La guerra interna è scoppiata tra le Forze paramilitari di supporto rapido (Rsf) del generale Mohamed Hamdane Dagalo e l’esercito regolare guidato dal generale Abdel Fattah al-Burhane sabato 15 aprile. Le forze “ribelli” erano riuscite a conquistare la sede presidenziale, l’aeroporto di Khartoum e altre strutture vitali della città. Notizie, queste, poi smentite dall’esercito, mentre l’aviazione ha esortato tutte le persone a rimanere in casa. La compagnia di bandiera dell’Arabia Saudita Saudia ha dichiarato che uno dei suoi aerei, con passeggeri ed equipaggio a bordo in attesa della partenza, è stato “esposto a danni da arma da fuoco“. 

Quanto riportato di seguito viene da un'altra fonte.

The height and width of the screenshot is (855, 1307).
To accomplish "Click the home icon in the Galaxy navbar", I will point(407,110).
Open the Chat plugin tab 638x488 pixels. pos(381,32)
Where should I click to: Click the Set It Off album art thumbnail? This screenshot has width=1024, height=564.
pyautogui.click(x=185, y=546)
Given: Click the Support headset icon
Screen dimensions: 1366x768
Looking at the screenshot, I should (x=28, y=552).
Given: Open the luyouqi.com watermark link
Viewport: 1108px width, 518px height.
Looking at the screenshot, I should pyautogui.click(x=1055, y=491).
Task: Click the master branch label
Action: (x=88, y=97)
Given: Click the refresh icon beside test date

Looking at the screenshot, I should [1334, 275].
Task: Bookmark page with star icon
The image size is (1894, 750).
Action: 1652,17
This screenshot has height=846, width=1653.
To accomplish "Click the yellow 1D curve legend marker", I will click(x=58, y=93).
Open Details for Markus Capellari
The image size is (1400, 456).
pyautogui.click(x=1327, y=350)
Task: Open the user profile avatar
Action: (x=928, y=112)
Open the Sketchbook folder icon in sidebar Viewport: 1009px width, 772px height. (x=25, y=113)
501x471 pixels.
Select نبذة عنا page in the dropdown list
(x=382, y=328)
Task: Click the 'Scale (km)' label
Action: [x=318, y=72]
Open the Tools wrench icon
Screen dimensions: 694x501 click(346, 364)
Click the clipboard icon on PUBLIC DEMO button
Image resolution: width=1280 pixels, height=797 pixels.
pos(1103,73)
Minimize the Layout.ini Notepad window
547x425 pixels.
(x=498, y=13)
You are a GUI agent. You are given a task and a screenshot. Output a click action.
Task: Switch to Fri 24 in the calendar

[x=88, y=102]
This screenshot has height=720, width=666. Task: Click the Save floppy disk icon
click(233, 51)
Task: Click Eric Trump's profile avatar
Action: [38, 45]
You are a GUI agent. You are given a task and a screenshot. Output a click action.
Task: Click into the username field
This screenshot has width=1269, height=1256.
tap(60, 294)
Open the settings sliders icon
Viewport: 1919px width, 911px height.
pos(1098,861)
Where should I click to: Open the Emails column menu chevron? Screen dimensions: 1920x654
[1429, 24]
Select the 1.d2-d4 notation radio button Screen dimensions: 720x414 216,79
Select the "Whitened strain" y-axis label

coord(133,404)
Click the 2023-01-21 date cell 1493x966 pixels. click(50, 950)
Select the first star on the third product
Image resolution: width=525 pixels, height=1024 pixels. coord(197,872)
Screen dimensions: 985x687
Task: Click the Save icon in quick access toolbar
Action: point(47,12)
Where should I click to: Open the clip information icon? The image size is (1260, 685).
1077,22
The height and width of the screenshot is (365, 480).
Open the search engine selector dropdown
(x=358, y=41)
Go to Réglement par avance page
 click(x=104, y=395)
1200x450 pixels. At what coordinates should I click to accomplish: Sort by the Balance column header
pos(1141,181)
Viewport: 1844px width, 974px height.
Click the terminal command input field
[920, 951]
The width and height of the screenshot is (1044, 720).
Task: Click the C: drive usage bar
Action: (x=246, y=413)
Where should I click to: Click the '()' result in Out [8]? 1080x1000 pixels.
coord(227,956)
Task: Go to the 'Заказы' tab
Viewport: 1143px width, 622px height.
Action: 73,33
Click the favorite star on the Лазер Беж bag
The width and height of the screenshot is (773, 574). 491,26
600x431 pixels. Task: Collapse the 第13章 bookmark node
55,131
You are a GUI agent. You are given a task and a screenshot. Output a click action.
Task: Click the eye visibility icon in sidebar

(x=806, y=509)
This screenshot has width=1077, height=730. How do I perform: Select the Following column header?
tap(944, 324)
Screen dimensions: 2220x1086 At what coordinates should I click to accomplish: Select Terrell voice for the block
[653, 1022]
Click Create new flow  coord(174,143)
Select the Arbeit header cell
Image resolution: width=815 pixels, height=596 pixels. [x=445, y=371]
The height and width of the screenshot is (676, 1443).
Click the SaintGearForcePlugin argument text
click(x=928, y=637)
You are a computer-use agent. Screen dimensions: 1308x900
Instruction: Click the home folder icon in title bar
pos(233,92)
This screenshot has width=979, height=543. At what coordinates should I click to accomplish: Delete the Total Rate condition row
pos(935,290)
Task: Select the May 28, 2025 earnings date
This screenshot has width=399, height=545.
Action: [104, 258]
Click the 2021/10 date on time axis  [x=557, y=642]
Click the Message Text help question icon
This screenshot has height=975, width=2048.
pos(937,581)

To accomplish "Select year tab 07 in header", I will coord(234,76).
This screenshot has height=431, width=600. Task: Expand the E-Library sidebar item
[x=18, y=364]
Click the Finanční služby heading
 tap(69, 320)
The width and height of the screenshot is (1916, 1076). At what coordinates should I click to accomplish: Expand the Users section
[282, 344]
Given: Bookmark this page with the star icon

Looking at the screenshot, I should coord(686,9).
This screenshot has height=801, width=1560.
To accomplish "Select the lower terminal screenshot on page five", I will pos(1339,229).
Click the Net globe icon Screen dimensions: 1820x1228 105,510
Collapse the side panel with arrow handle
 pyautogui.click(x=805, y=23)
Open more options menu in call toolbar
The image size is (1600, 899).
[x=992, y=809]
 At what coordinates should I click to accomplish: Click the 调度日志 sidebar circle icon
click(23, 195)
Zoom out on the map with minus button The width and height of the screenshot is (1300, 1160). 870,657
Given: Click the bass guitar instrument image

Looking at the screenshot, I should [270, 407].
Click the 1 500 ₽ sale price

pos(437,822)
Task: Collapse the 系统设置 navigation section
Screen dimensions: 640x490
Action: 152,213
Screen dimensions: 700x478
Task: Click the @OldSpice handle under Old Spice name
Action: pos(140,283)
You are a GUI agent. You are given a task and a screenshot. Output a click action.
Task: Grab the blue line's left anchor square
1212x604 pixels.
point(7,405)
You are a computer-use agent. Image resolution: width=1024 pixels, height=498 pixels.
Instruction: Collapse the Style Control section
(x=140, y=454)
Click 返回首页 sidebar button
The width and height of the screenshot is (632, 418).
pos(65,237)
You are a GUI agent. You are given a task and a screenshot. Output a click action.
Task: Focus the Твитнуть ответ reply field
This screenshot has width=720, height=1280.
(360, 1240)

Le notizie e le richieste di cessate il fuoco, come anche le critiche per il conflitto, rimbalzano sui social. Il segretario delle Nazione, António Guterres, ha condannato fortemente gli scontri in un comunicato e su Twitter.

Guterres ha anche aperto canali diplomatici con diversi leader per tentare una pace che però sembra dura a nascere, fra cui il presidente della Commissione dell’Unione Africana (UA), Moussa Faki Mahamat; il presidente dell’Egitto, Abdel Fattah Al Sisi, e il tenente generale Dagalo, noto anche come Hemeti.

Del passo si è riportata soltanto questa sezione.